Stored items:
───
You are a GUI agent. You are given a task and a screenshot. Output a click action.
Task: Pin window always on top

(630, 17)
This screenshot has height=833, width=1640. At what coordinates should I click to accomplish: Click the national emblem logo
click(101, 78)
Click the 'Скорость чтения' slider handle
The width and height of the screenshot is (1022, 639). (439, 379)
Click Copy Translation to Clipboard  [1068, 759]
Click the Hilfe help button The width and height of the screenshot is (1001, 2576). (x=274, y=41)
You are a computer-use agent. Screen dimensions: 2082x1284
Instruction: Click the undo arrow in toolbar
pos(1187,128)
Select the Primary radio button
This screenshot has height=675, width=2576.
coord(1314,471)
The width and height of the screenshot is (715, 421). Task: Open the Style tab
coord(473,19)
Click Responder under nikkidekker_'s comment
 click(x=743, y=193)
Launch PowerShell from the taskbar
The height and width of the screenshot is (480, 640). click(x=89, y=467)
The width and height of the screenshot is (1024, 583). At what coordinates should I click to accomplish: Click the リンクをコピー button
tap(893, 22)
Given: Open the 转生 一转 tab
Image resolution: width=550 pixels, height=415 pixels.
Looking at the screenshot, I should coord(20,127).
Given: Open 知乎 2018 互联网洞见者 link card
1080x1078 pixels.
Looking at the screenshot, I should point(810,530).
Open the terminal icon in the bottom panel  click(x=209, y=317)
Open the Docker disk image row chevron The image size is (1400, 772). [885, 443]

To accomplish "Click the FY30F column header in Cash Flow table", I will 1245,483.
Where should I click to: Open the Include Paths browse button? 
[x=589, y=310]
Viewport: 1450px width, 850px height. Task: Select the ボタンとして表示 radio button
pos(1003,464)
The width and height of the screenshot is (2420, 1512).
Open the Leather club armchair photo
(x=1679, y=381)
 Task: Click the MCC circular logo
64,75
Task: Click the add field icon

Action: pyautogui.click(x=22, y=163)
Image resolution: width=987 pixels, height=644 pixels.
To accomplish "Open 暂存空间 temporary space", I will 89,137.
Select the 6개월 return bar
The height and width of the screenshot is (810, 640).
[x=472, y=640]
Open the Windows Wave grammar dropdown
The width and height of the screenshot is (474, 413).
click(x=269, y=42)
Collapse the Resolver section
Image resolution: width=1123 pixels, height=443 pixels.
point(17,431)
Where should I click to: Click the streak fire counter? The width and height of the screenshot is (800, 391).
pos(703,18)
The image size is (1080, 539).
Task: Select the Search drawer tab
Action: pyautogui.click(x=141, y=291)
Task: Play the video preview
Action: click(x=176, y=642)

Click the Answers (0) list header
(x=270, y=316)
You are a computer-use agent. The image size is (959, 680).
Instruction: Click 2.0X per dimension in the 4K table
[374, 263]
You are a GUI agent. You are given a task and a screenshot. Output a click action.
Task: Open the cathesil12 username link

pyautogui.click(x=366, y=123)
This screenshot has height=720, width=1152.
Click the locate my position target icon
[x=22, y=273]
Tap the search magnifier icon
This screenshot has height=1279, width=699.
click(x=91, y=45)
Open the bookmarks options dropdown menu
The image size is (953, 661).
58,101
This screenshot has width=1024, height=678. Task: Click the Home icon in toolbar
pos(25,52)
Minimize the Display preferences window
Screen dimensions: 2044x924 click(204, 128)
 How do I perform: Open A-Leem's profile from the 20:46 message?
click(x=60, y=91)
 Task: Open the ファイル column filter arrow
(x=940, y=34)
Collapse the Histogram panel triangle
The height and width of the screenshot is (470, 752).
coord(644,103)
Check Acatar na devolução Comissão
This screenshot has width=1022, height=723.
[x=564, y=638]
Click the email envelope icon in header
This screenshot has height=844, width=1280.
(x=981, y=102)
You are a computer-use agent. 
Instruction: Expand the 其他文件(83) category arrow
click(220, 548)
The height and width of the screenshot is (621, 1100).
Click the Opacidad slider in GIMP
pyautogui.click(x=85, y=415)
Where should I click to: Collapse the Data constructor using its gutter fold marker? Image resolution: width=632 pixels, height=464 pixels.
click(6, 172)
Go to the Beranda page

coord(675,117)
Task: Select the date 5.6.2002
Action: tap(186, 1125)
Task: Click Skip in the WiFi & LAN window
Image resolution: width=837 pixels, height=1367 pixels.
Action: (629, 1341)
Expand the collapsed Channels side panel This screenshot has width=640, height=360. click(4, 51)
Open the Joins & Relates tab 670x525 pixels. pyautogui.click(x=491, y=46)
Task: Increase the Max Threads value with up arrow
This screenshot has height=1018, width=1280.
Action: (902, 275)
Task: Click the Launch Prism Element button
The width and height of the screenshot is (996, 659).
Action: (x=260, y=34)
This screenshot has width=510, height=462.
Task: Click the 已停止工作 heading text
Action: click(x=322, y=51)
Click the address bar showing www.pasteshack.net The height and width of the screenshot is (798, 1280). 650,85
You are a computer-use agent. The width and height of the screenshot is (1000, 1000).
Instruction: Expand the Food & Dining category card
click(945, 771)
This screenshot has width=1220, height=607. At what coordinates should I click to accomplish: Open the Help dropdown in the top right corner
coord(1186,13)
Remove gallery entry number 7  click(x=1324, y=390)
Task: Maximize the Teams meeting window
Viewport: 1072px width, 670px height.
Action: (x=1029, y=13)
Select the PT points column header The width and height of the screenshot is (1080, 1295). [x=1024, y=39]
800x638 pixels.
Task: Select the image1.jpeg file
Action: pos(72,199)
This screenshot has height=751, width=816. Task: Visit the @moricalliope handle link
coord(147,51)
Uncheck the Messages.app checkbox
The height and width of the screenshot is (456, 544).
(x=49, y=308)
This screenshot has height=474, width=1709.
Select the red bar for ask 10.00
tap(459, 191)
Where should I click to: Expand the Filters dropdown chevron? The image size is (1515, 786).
───
Write the entries out again, exactly and completely.

_The answer:_
You are a GUI agent. You are given a task and a screenshot. Output a click action.
Task: Pin window always on top

(630, 17)
This screenshot has height=833, width=1640. At what coordinates should I click to accomplish: Click the national emblem logo
click(101, 78)
Click the 'Скорость чтения' slider handle
The width and height of the screenshot is (1022, 639). (439, 379)
Click Copy Translation to Clipboard  [1068, 759]
Click the Hilfe help button The width and height of the screenshot is (1001, 2576). (x=274, y=41)
You are a computer-use agent. Screen dimensions: 2082x1284
Instruction: Click the undo arrow in toolbar
pos(1187,128)
Select the Primary radio button
This screenshot has height=675, width=2576.
coord(1314,471)
The width and height of the screenshot is (715, 421). Task: Open the Style tab
coord(473,19)
Click Responder under nikkidekker_'s comment
 click(x=743, y=193)
Launch PowerShell from the taskbar
The height and width of the screenshot is (480, 640). click(x=89, y=467)
The width and height of the screenshot is (1024, 583). At what coordinates should I click to accomplish: Click the リンクをコピー button
tap(893, 22)
Given: Open the 转生 一转 tab
Image resolution: width=550 pixels, height=415 pixels.
Looking at the screenshot, I should coord(20,127).
Given: Open 知乎 2018 互联网洞见者 link card
1080x1078 pixels.
Looking at the screenshot, I should point(810,530).
Open the terminal icon in the bottom panel  click(x=209, y=317)
Open the Docker disk image row chevron The image size is (1400, 772). [885, 443]

To accomplish "Click the FY30F column header in Cash Flow table", I will 1245,483.
Where should I click to: Open the Include Paths browse button? 
[x=589, y=310]
Viewport: 1450px width, 850px height. Task: Select the ボタンとして表示 radio button
pos(1003,464)
The width and height of the screenshot is (2420, 1512).
Open the Leather club armchair photo
(x=1679, y=381)
 Task: Click the MCC circular logo
64,75
Task: Click the add field icon

Action: pyautogui.click(x=22, y=163)
Image resolution: width=987 pixels, height=644 pixels.
To accomplish "Open 暂存空间 temporary space", I will 89,137.
Select the 6개월 return bar
The height and width of the screenshot is (810, 640).
[x=472, y=640]
Open the Windows Wave grammar dropdown
The width and height of the screenshot is (474, 413).
click(x=269, y=42)
Collapse the Resolver section
Image resolution: width=1123 pixels, height=443 pixels.
point(17,431)
Where should I click to: Click the streak fire counter? The width and height of the screenshot is (800, 391).
pos(703,18)
The image size is (1080, 539).
Task: Select the Search drawer tab
Action: pyautogui.click(x=141, y=291)
Task: Play the video preview
Action: click(x=176, y=642)

Click the Answers (0) list header
(x=270, y=316)
You are a computer-use agent. The image size is (959, 680).
Instruction: Click 2.0X per dimension in the 4K table
[374, 263]
You are a GUI agent. You are given a task and a screenshot. Output a click action.
Task: Open the cathesil12 username link

pyautogui.click(x=366, y=123)
This screenshot has height=720, width=1152.
Click the locate my position target icon
[x=22, y=273]
Tap the search magnifier icon
This screenshot has height=1279, width=699.
click(x=91, y=45)
Open the bookmarks options dropdown menu
The image size is (953, 661).
58,101
This screenshot has width=1024, height=678. Task: Click the Home icon in toolbar
pos(25,52)
Minimize the Display preferences window
Screen dimensions: 2044x924 click(204, 128)
 How do I perform: Open A-Leem's profile from the 20:46 message?
click(x=60, y=91)
 Task: Open the ファイル column filter arrow
(x=940, y=34)
Collapse the Histogram panel triangle
The height and width of the screenshot is (470, 752).
coord(644,103)
Check Acatar na devolução Comissão
This screenshot has width=1022, height=723.
[x=564, y=638]
Click the email envelope icon in header
This screenshot has height=844, width=1280.
(x=981, y=102)
You are a computer-use agent. 
Instruction: Expand the 其他文件(83) category arrow
click(220, 548)
The height and width of the screenshot is (621, 1100).
Click the Opacidad slider in GIMP
pyautogui.click(x=85, y=415)
Where should I click to: Collapse the Data constructor using its gutter fold marker? Image resolution: width=632 pixels, height=464 pixels.
click(6, 172)
Go to the Beranda page

coord(675,117)
Task: Select the date 5.6.2002
Action: tap(186, 1125)
Task: Click Skip in the WiFi & LAN window
Image resolution: width=837 pixels, height=1367 pixels.
Action: (629, 1341)
Expand the collapsed Channels side panel This screenshot has width=640, height=360. click(4, 51)
Open the Joins & Relates tab 670x525 pixels. pyautogui.click(x=491, y=46)
Task: Increase the Max Threads value with up arrow
This screenshot has height=1018, width=1280.
Action: (902, 275)
Task: Click the Launch Prism Element button
The width and height of the screenshot is (996, 659).
Action: (x=260, y=34)
This screenshot has width=510, height=462.
Task: Click the 已停止工作 heading text
Action: click(x=322, y=51)
Click the address bar showing www.pasteshack.net The height and width of the screenshot is (798, 1280). 650,85
You are a computer-use agent. The width and height of the screenshot is (1000, 1000).
Instruction: Expand the Food & Dining category card
click(945, 771)
This screenshot has width=1220, height=607. At what coordinates should I click to accomplish: Open the Help dropdown in the top right corner
coord(1186,13)
Remove gallery entry number 7  click(x=1324, y=390)
Task: Maximize the Teams meeting window
Viewport: 1072px width, 670px height.
Action: (x=1029, y=13)
Select the PT points column header The width and height of the screenshot is (1080, 1295). [x=1024, y=39]
800x638 pixels.
Task: Select the image1.jpeg file
Action: pos(72,199)
This screenshot has height=751, width=816. Task: Visit the @moricalliope handle link
coord(147,51)
Uncheck the Messages.app checkbox
The height and width of the screenshot is (456, 544).
(x=49, y=308)
This screenshot has height=474, width=1709.
Select the red bar for ask 10.00
tap(459, 191)
Where should I click to: Expand the Filters dropdown chevron? The image size is (1515, 786).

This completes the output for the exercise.